- Mobile Forensics:Advanced Investigative Strategies
- Oleg Afonin Vladimir Katalov
- 353字
- 2025-02-21 14:00:06
Chip-off
Chip-off acquisition is a highly advanced, destructive extraction technique that requires attaching wire leads to the PCB contacts or physically removing (desoldering) the phone's flash memory chip. Chip-off is considered more difficult compared to JTAG; however, the amount of information acquired via chip-off acquisition is similar to the amount of data acquired by JTAGging the device. Since most smartphones use standard eMMC flash modules, the process is standardized and typically presents no surprises to the examiner.
When imaging computer hard drives, one normally attempts to go as low level as possible. In the world of mobile forensic, the lowest-level access is not always the best. While reading the chips directly produces a complete raw dump of the memory chips, the investigator may be faced with an encrypted partition with no decryption keys stored anywhere around. In the case of Apple devices, many Samsung phones, and other devices (for example, the Android 5 Nexus line), encryption is enforced out-of-the-box. This forced encryption cannot be bypassed during low-level acquisition or by attacking the offline image even if you know the correct passcode.

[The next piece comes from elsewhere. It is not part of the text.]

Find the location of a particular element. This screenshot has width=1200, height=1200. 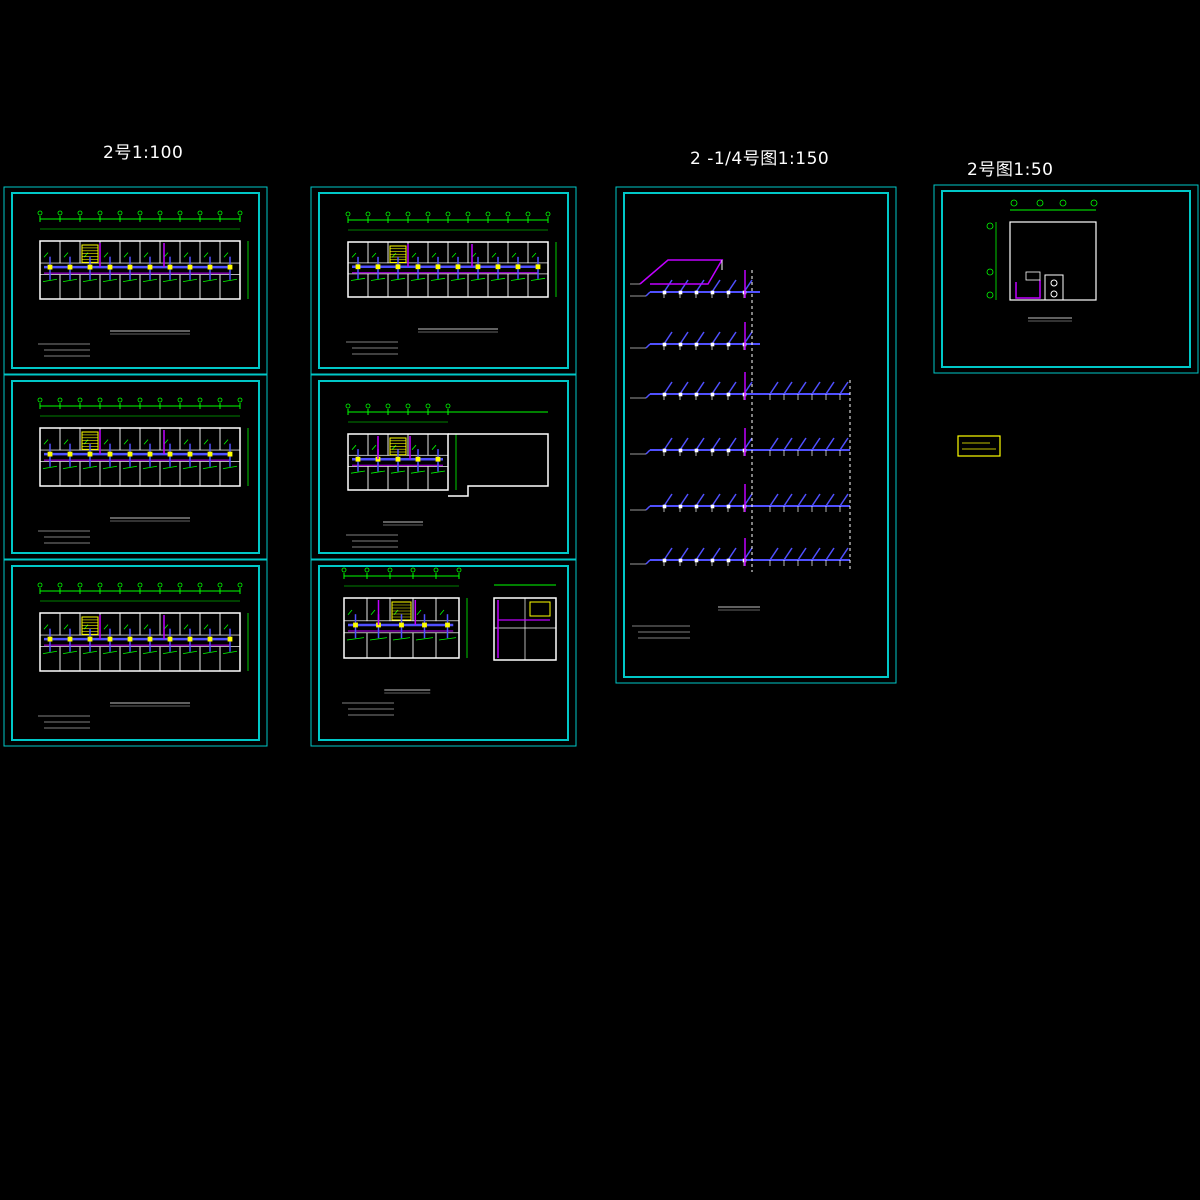

detail-plan is located at coordinates (1042, 260).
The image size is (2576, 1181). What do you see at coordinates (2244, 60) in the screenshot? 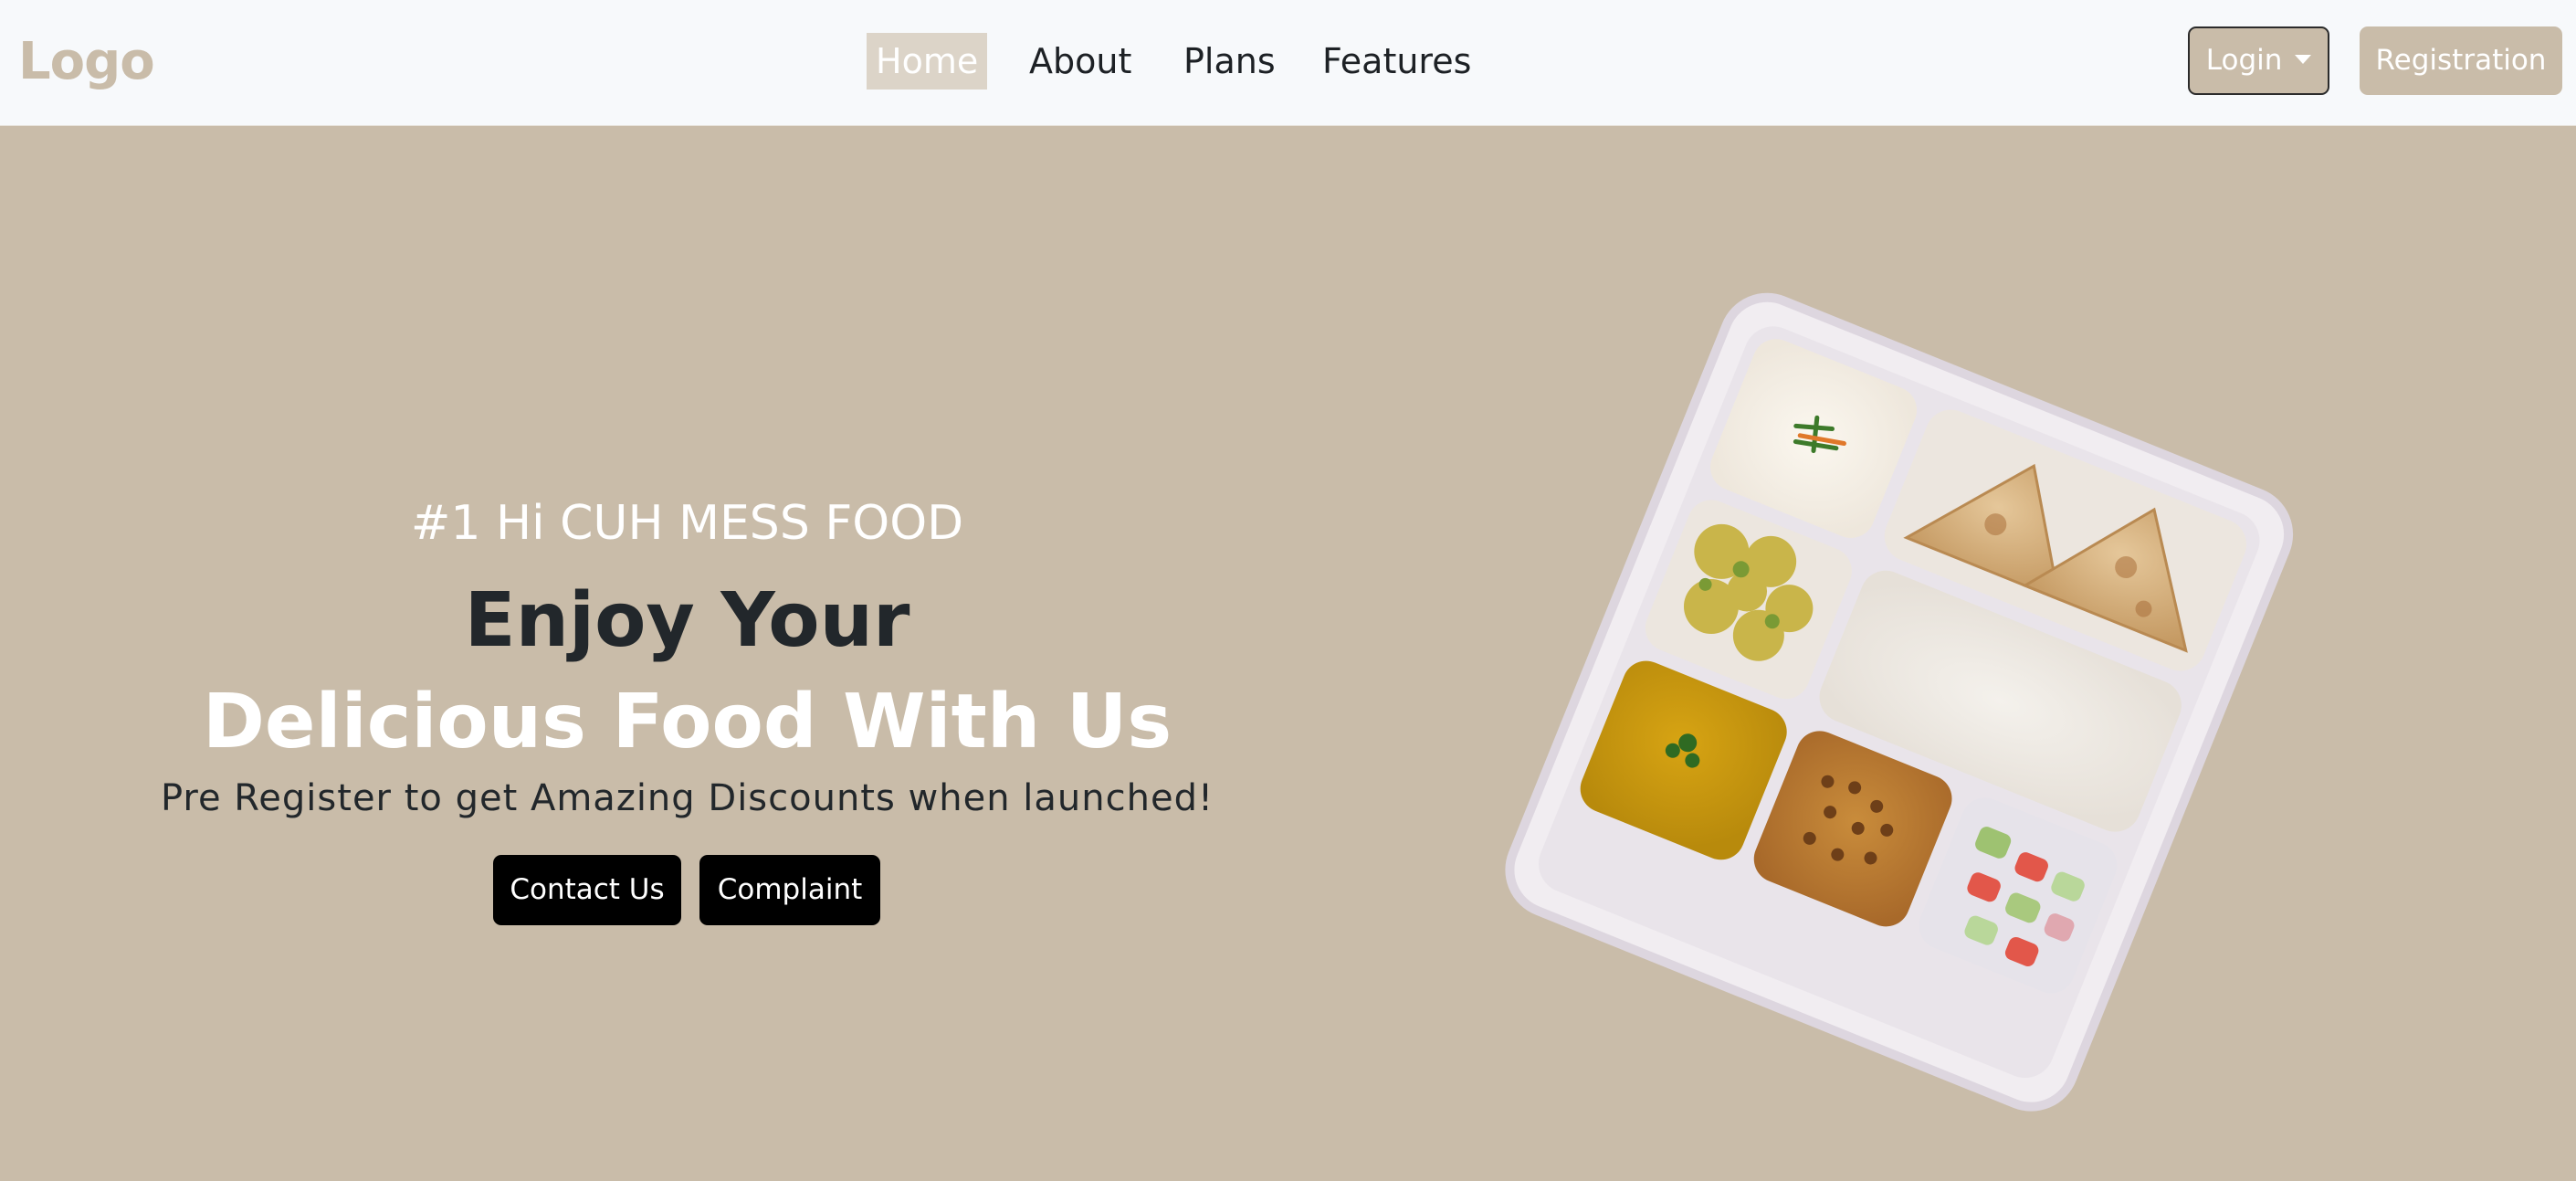
I see `login-label: Login` at bounding box center [2244, 60].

Сhip-off acquisition delivers the best result when used on unencrypted devices.
Chip-off benefits include the following:
- It acquire locked devices with unknown PIN/passcode
- Supports locked Android devices with USB Debugging turned off
- Available for all Windows Phone models
- Available for devices running proprietary operating systems (for example, Ubuntu Touch, Firefox OS, and so on)
- Excellent chance of extracting the content of locked up, damaged, and broken devices
- Extracts data from devices not supported by any forensic tools
- Supports devices without JTAG ports
- High acquisition speed
Major drawbacks of chip-off acquisition include the following:
- Cannot overcome encryption (experts may or may not be able to decrypt extracted images)

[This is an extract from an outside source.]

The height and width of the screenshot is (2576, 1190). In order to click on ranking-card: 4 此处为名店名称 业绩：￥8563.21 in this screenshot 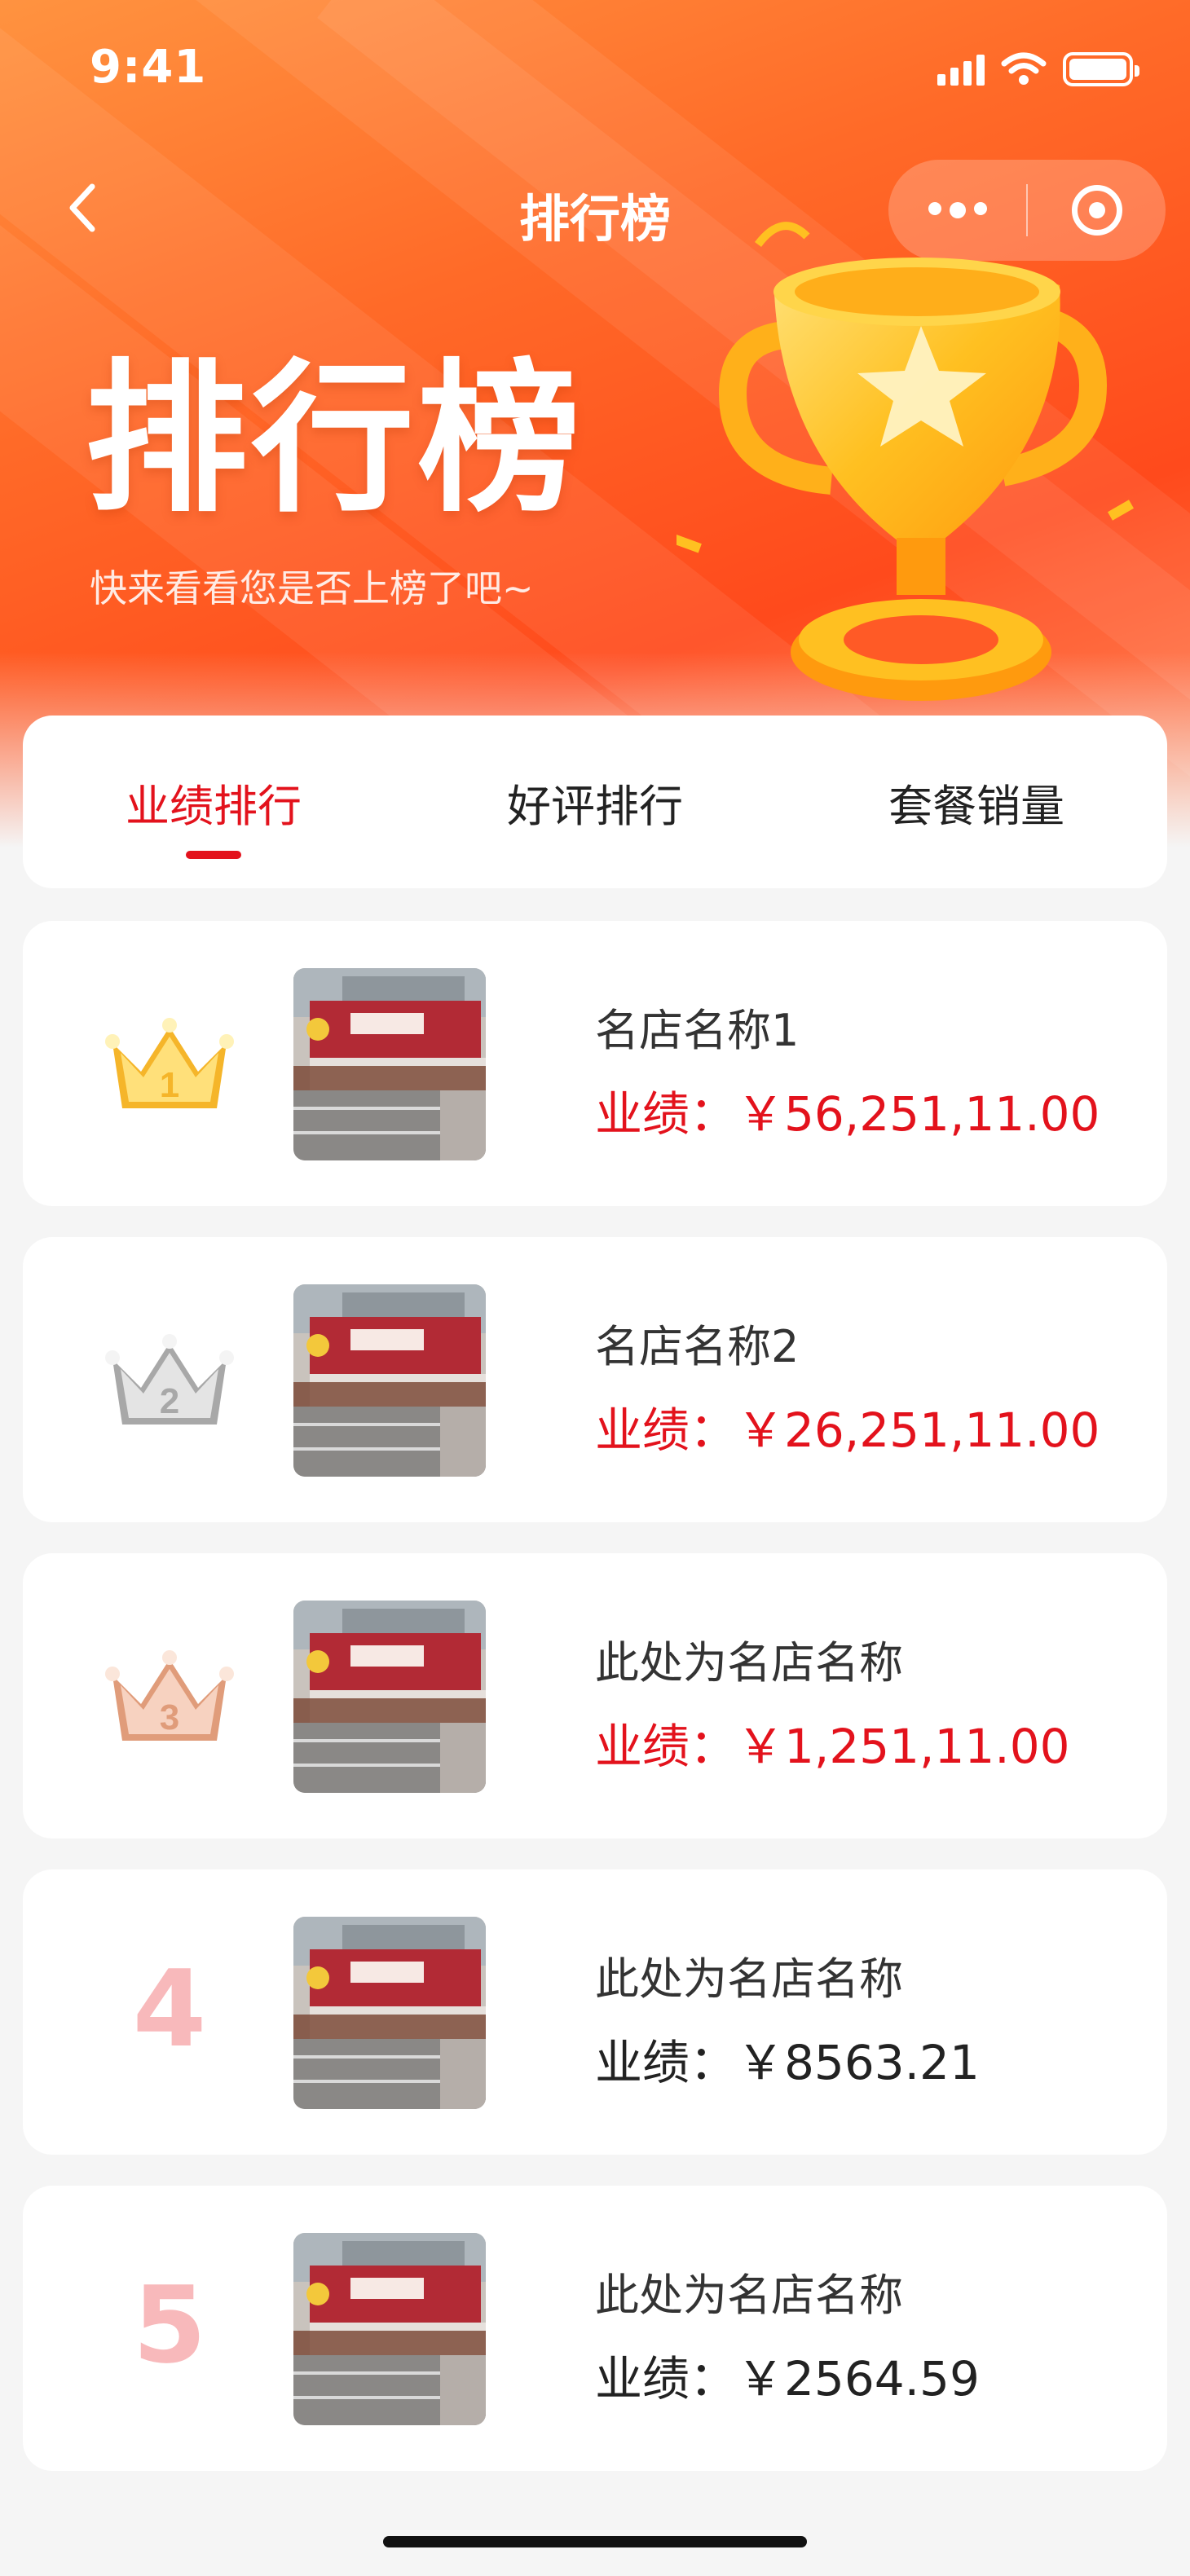, I will do `click(595, 2012)`.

- Requires disassembling the device
- Requires extremely high level of expertise
- Extremely labor-intensive
- Destructive process
Chip-off acquisition is useless on Apple iOS devices as these devices enforce encryption out-of-the-box. It's also useless on encrypted BlackBerry 10 devices; however, BlackBerry 10 does not enforce encryption and does not enable it out-of-the-box, so the encryption status of BB10 smartphones should be confirmed on a case-by-case basis.